### Supplied material
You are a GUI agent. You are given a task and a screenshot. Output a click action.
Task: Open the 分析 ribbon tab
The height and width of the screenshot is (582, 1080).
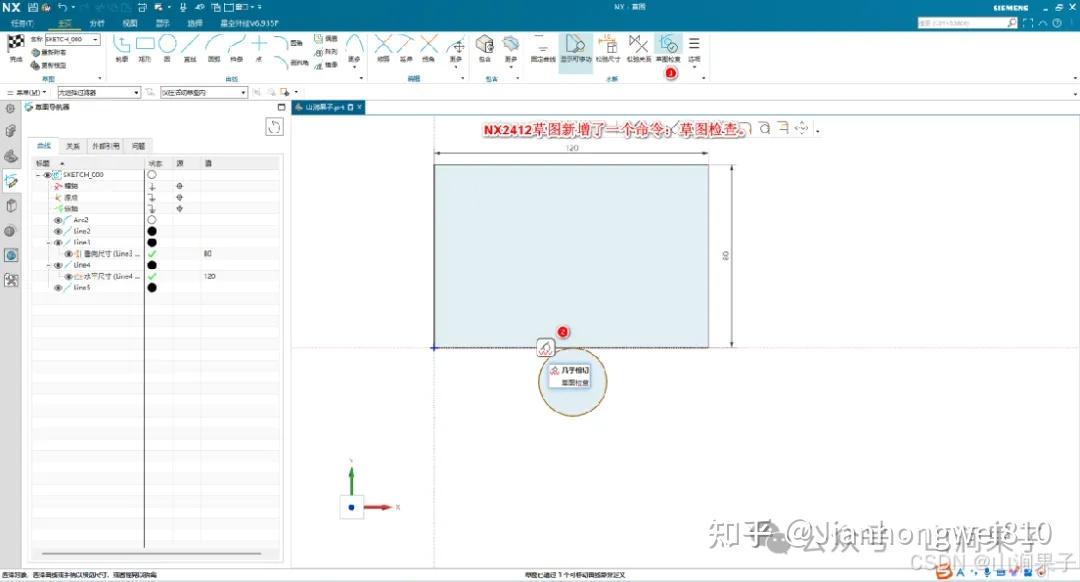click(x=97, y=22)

--

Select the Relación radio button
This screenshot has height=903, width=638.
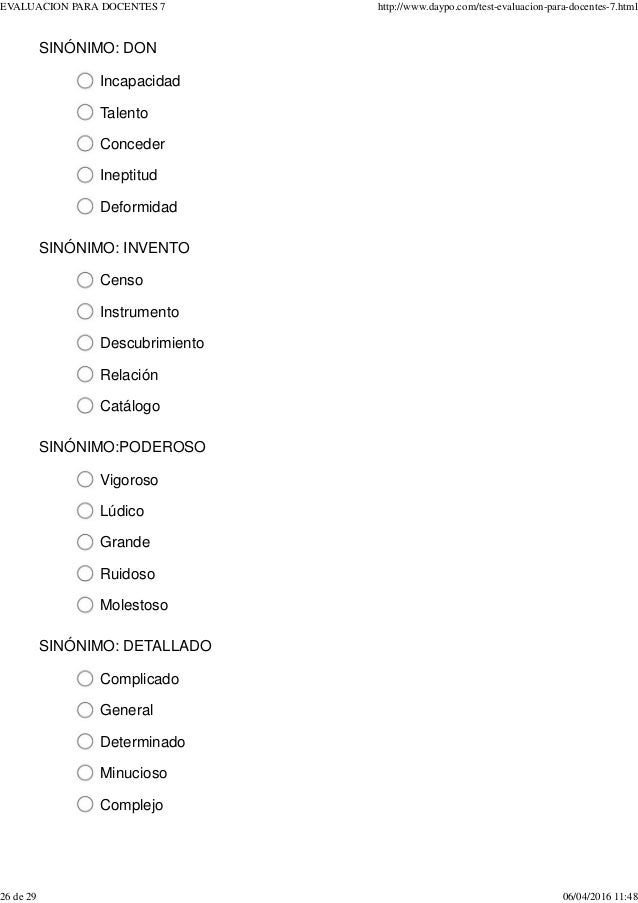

### The task
Rewrite the stretch from the line containing "You are a GUI" through the line containing "click(x=97, y=22)", requests included, multiplying the click coordinates in the answers by 0.55 and rounding to whole numbers with halves going up. Leave the pictures out.

### Reply
You are a GUI agent. You are given a task and a screenshot. Output a click action.
Task: Open the 分析 ribbon tab
The height and width of the screenshot is (582, 1080).
click(x=53, y=12)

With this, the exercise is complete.